## Extract
* * * * *
This article is part of a #Concepts series on Kubernetes and Litmus. Here, we present an overview of why and how the Litmus project employs chaos techniques to test the resiliency of OpenEBS storage solutions.
In this extremely insightful article, Evan Powell outlines various possible failures that could occur in a Kubernetes cluster running stateful workloads and the possible means to mitigate them. These methods also advocate for Chaos Engineering as a means to gauge system behavior, blast radius, and recovery times. While there are some incredible chaos tools in the Kubernetes ecosystem, both opensource (chaoskube, pumba, chaostoolkit etc.,) and even free solutions (gremlin-free) can help induce specific types of failures on containers, pods, virtual machines and cloud instances. A need was identified to tie the act of chaos itself with automated orchestration (steady state condition checks) and analysis (data availability & integrity, application and storage deployments’ health etc.,).
Litmus was developed in order to (amongst other needs) facilitate a Kubernetes-native and persistent storage, i.e., stateful workload-focused approach to chaos, with the ability to self-determine the success of a controlled chaos experiment based on pre-defined exit criteria. In other words, a framework to construct and host a ready set of “deployable tests” that use chaos engineering principles as the underlying business-logic. In order to achieve this, Litmus internally makes use of the aforementioned opensource chaos tools, combined with the power of kubectl, while also employing certain home-grown chaos techniques where necessary.
* * * * *
## Given data
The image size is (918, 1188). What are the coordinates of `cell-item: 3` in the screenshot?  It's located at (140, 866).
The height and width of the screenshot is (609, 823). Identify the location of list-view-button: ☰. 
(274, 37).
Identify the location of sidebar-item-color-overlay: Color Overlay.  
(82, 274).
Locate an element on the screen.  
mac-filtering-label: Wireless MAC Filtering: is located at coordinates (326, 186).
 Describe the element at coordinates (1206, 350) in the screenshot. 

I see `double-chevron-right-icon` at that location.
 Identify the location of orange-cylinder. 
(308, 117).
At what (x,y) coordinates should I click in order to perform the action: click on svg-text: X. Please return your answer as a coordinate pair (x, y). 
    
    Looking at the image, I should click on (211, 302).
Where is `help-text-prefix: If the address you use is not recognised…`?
* * * * *
## Things to do
A - Show each line of the listing that contains the string "screenshot".
B - Resume the article on Litmus chaos testing, starting after its final sentence.
The article on Litmus and the listing are unrelated to each other.

## Answers to the exercises
A -
The image size is (918, 1188). What are the coordinates of `cell-item: 3` in the screenshot?  It's located at (140, 866).
The height and width of the screenshot is (609, 823). Identify the location of list-view-button: ☰. 
 Describe the element at coordinates (1206, 350) in the screenshot. 

B -
The following sections will briefly discuss the approaches and patterns used in the design of the different litmus chaos tests. The objective here is to introduce the larger community to methods being followed in this project and receive valuable feedback against them! The step-by-step illustration on running these tests, with details on impact/behavior with respect to different OpenEBS storage engines, will be covered in separate blog posts in the #HowDoI series.
The Litmus Job Template
Note: To set the context (though it may already be known), a majority of the litmus tests are essentially ansible playbooks being executed from within a runner pod, which in turn is managed by the Kubernetes job controller.
One of the requirements of the “deployable” litmus test or chaos experiment is that the control variables (typically, chaos params — considering that different applications, storage engines, PV component versions, and deployment models are evaluated against a particular chaos sequence) and independent variables (PV, application and K8s deployment params) should be defined in the test artifact, which, in this case, is a Kubernetes job specification. This is achieved by specifying them as pod/container environment (ENV) variables. In most cases, the final object (cluster resource) of chaos is derived from the application or persistent volume claim info passed in the job.
Sample Litmus Chaos Test Variables/Tunables
Test Execution Workflow
The standard chaos test execution workflow is described in the schematic diagram shown below.
Litmus Chaos Test Execution Workflow
Container Crash
Litmus makes use of a Pumba daemonset to set up the chaos infrastructure, as this is necessary for the target and pumba containers to co-exist on a node so the latter can execute the Kill operation on the target. These pods are configured to run in --dry mode and have the host’s /var/run/docker.sock mounted as a volume, thereby allowing the test to launch custom chaos commands using the pumba-cli through kubectl exec operations.
Pumba “kills” a container by terminating the main process on the target container, and multiple termination signals (SIGKILL, SIGTERM, SIGSTOP)are supported. The object to be killed is either the app or PV target/replica/pool containers or their sidecars.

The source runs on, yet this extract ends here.